The question then became, could such a small number of dopamine neurons actually be responsible for this robust improvement in Parkinsonian behaviors? We thought about this for a while and upon further analysis found that the neural stem cells were actually providing neuroprotection on their own through multiple mechanisms, but not likely through direct cell replacement.
At the same time, our collaborators on this project were diligently investigating a protein called GDNF that was known to protect and rescue dopamine neurons in the same model of Parkinson's disease. Shortly after our 2007 paper came out, they published an article demonstrating that GDNF could actually guide and protect fetal dopamine neurons that had been transplanted into the brain.
I distinctly remember my collaborator showing me this data for the first time and being very excited. We were discussing how our surgeries had gone earlier that day and any troubleshooting tactics we might need to employ the next day. As with many quality scientific discussions, we were enjoying an evening cocktail when we came up with the idea: Why not combine the two strategies and see if we could enhance the benefit seen from the neural stem cell treatment alone?
We hypothesized that adding GDNF to the experiment exactly the same way it had been used with fetal dopamine neurons would 1) enhance survival of the neural stem cell grafts, 2) increase the number of neural stem cells that matured into dopamine neurons, and 3) direct the outgrowth of fibers from these newly formed neurons into the area of the brain where they need to release dopamine to alleviate the behavioral deficits.
It was essentially a marriage of two completely different approaches to treat the same disease.
SCTM: Can you explain why investigating this hypothesis is important to stem cell research?
Dr. Wakeman: There were several important reasons to test this hypothesis, specifically in a non-human primate model of Parkinson's disease. We really wanted to investigate and nail down this concept of using the fetal neural stem cell as a substrate versus the fully differentiated dopamine neuron.

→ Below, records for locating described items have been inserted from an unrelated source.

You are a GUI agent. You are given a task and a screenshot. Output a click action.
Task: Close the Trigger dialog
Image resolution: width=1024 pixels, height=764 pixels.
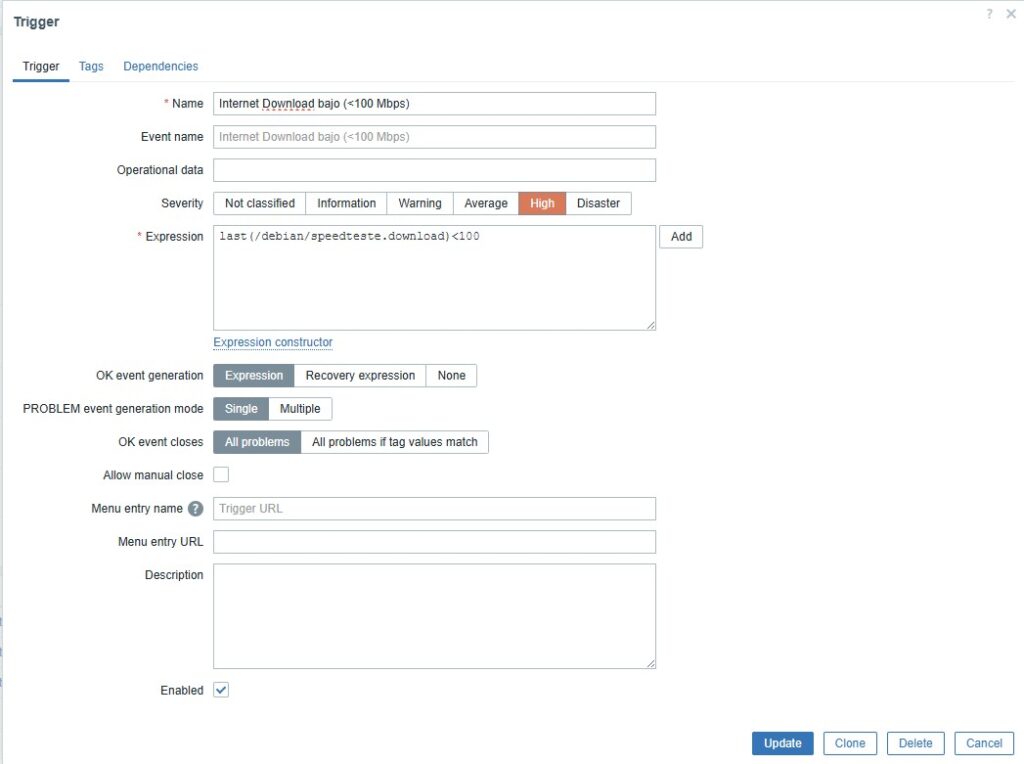tap(1010, 14)
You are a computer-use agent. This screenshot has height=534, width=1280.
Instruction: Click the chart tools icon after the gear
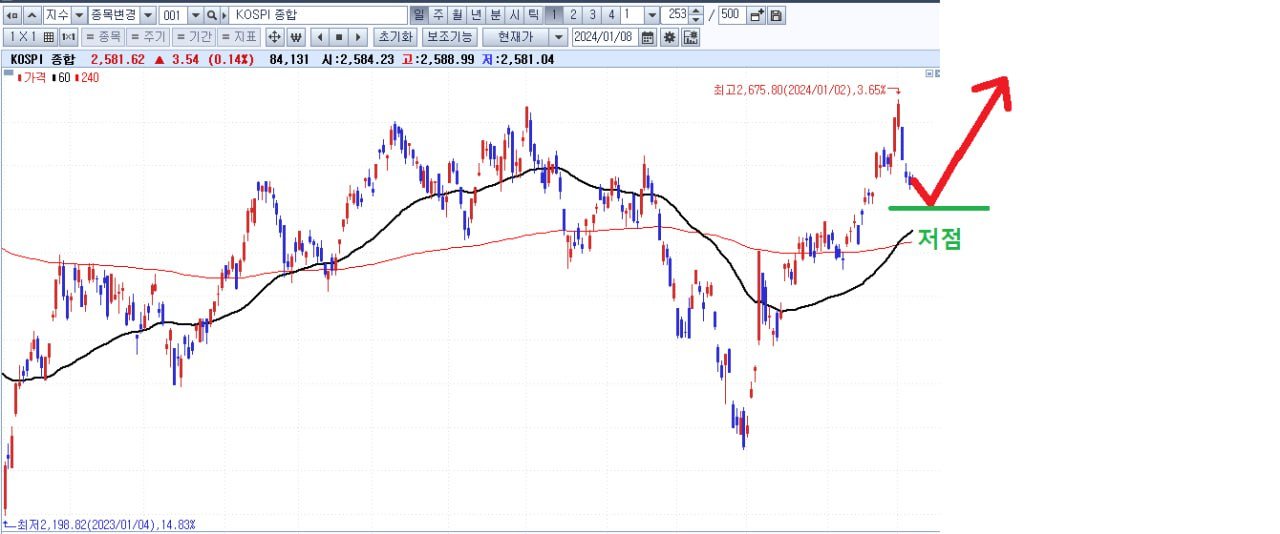click(x=690, y=37)
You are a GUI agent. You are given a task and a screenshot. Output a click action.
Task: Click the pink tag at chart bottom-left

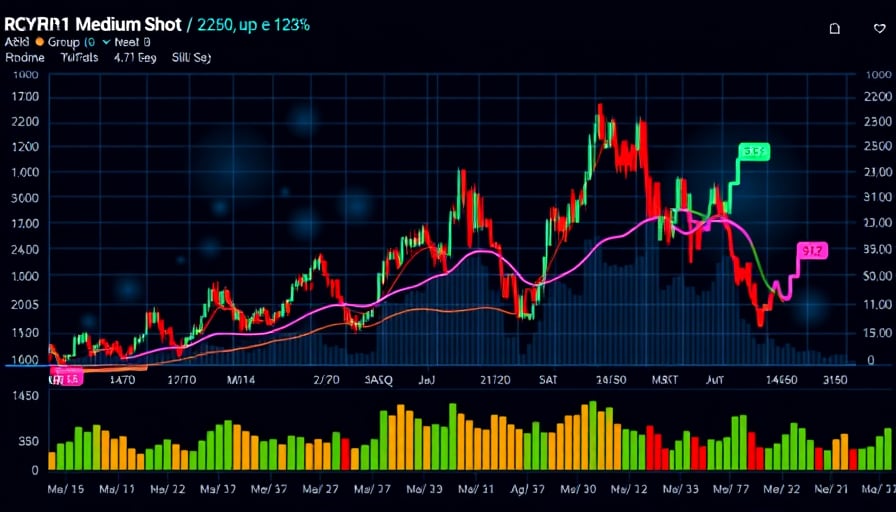click(x=66, y=380)
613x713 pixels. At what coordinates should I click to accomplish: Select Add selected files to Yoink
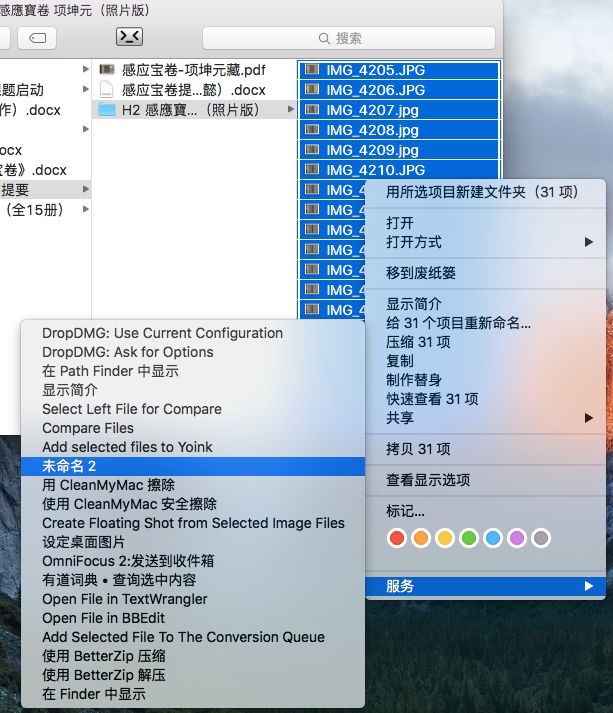127,447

As I mentioned earlier, there was a strong belief by many in the field that the brain had all of the cues to naturally instruct these cells to become dopamine neurons based on what it was missing. In this case, we are talking about midbrain dopamine neurons. Our previous paper showed quite the opposite, so we really wanted to see if we could push the system in our favor with the GDNF molecule that is so important for dopamine neurons in the brain and had been shown to have benefit in multiple animal models and early-stage human clinical trials.
It turns out that maturing these neural stem cells into dopamine neurons in the lab is a lot trickier than you might expect, so the obvious and most attractive approach was to allow the brain to do the hard work. Therefore, it was really important that we definitively investigate whether the primate brain retains this capacity.

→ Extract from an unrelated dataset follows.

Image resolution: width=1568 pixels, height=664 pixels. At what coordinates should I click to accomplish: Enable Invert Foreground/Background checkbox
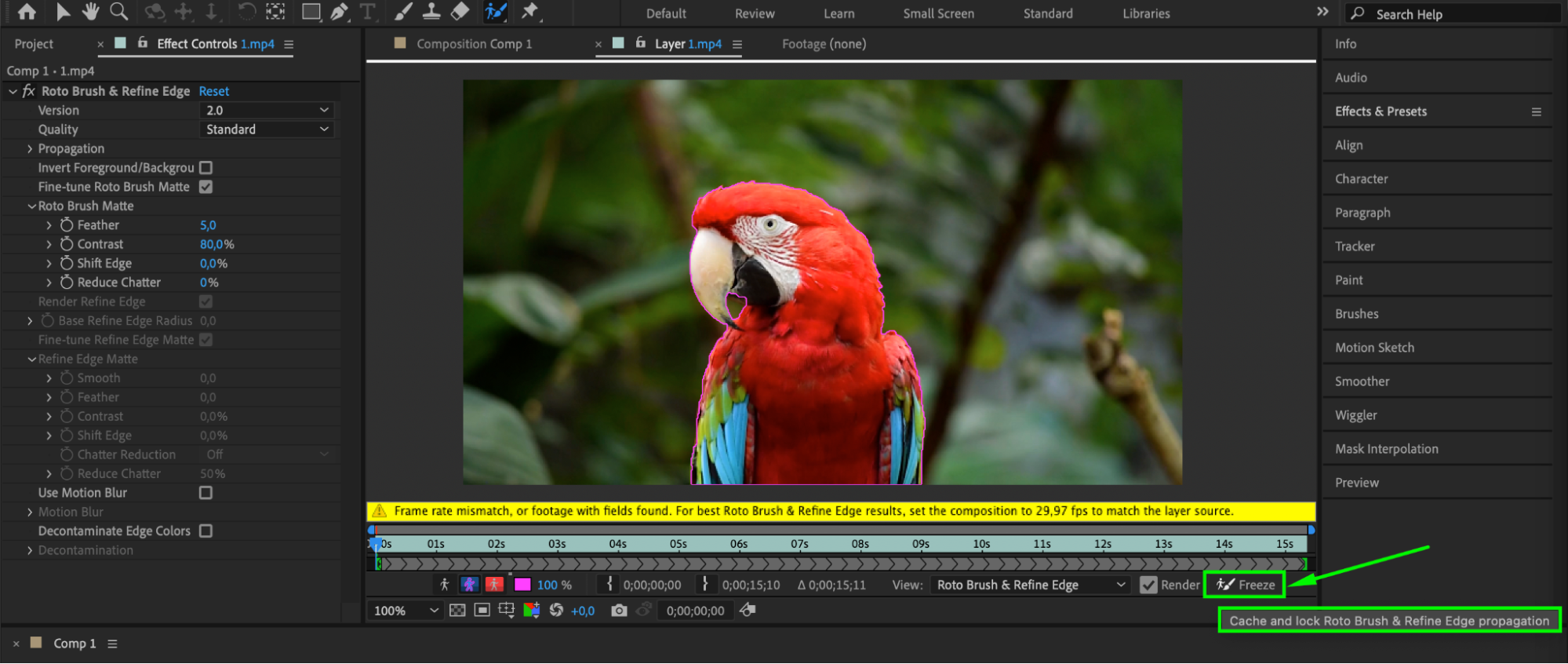(206, 168)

It cannot be stressed enough how different the rodent and primate brains are on multiple levels and why testing these approaches in the non-human primate is absolutely essential prior to initiating any human clinical studies. This fact leads to the next major reason it was essential to investigate this hypothesis for the integrity of stem cell therapies in general. While I was performing these experiments in graduate school, I was also involved in a clinical fellowship through the Howard Hughes Medical Institute that allowed me to train in the neurology department at the University of California at San Diego. The program was fantastic, and I encourage any student to spend time with the actual patients that they are trying to develop therapies for in the lab. I was absolutely astounded by the number of patients that would ask the attending neurologist about an overseas stem cell treatment they had heard about and whether they could receive a similar treatment. Some of the patients actually went as far as meeting with these companies to discuss travel arrangements.

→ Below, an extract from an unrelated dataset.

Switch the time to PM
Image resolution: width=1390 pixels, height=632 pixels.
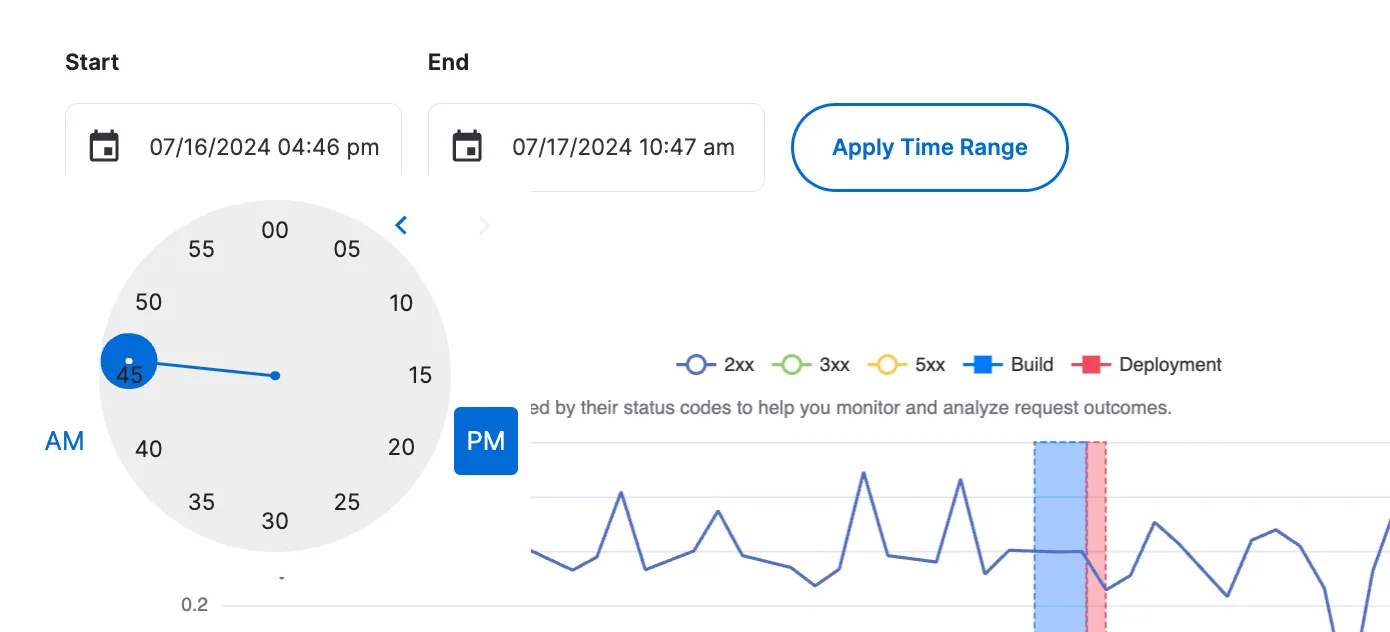pos(486,440)
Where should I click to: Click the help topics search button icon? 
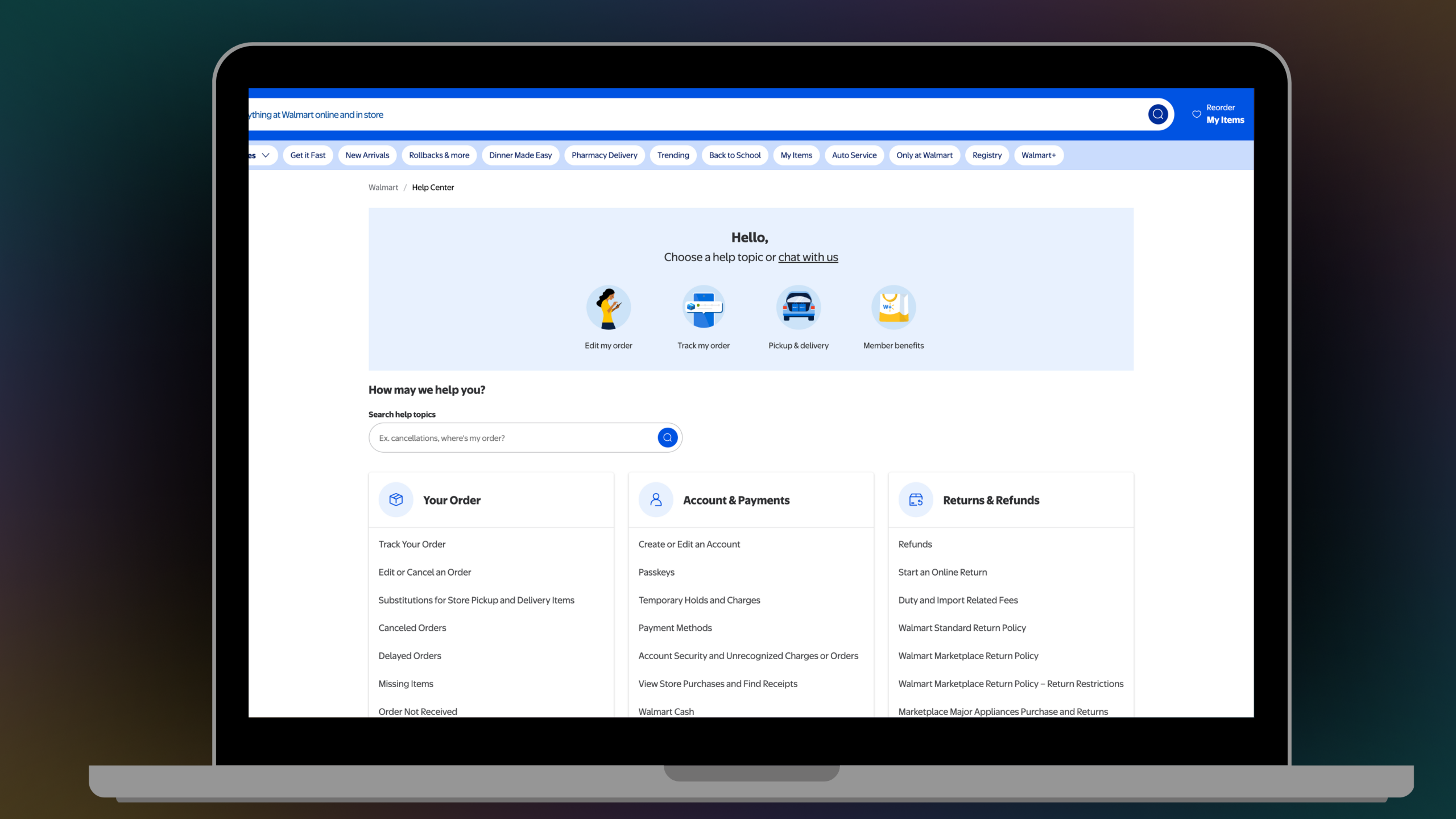(667, 437)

As I looked into these companies, wondering what they could possibly be offering as a "stem cell" treatment, it was immediately obvious that they were selling false hope to desperate patients with no substantive evidence to support their bold claims. They were using the exact same type of neural stem cells to treat just about every disorder associated with the brain, and it just didn't add up.
About the same time, there was a report from a Russian group showing that they had injected a young boy with what I can only describe as "brain mush," and tragically this child developed a tumor. This group was claiming that they were injecting neural stem cells, again based on unsubstantiated science.
With the rising boom in overseas companies marketing their stem cell treatments for Parkinson's disease, it became of critical importance that we address whether these cells could actually be coaxed into generating dopamine neurons and provide long-lasting efficacy in Parkinson's patients.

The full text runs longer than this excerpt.